Aerial robots

Mobile Robotics – Aerial Robots

Beginning fall 2008, the Mobile Robotics group at MCS lab explores aerial robotics with a first project on tracking SMAVs (small and micro aerial vehicles) in space.

Motivation: Autonomy for SMAVs becomes challenging since they are too small and lightweight to incorporate onboard sensors. It is true that technology is currently evolving to enable autonomous flight at small scales with miniature cameras, microelectronics, and lightweight advanced sensors based on micro-electromechanical systems (MEMS). However, their performance is not yet optimal: miniature accelerometers and gyroscopes are still highly sensitive to electromagnetic noise, especially when they are very close to the SMAV’s electric motors. Miniature cameras provide poor quality images due to the radio interference and vibrations in the SMAV. Independently of their performance, SMAVs have always a limited payload and autonomy is usually engaged in trade-offs.

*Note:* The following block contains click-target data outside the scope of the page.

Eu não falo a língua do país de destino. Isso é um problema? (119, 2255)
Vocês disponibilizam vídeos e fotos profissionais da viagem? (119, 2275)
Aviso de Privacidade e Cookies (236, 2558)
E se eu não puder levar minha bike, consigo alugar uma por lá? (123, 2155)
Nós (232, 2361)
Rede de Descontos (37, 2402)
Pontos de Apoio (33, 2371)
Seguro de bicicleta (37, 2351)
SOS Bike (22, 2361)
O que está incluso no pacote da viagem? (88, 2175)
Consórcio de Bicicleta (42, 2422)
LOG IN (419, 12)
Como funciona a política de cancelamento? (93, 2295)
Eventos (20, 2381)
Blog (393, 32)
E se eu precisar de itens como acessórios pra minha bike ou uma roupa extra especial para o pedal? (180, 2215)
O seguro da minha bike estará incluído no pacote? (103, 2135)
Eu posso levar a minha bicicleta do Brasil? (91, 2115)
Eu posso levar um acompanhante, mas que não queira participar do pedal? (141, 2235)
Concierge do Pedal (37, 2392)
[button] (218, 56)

Objective: A no-onboard-sensor approach that allows autonomous flight.

Solution: Fig. 1 shows the proposed solution. This platform consists of a Wii remote (Wiimote) controller and a video camera that track the 6 DoF motion of a SMAV. The combination of the Wiimote’s and video camera fields of view creates a virtual cube in which motion can be fully monitored (Fig. 2). This controlled space allows a vehicle to navigate autonomously with no onboard sensors. The Wiimote is responsible for tracking the 3 dimensional position (X, Y, Z) of the vehicle while the video camera is responsible for the vehicle’s orientation (pitch, roll, and yaw). The 6 coordinates obtained from both sensors are sent to a computer where they are compared to a target position. Position processing and correction are also carried out in the computer. Resulting commands are conditioned by an FPGA and sent to the vehicle via a radio transmitter.

Fig. 1: 6 DoF motion tracking platform for SMAVs with a Wiimote and a video camera.

Fig. 2: Virtual cube: total workspace combining a Wiimote and a video camera.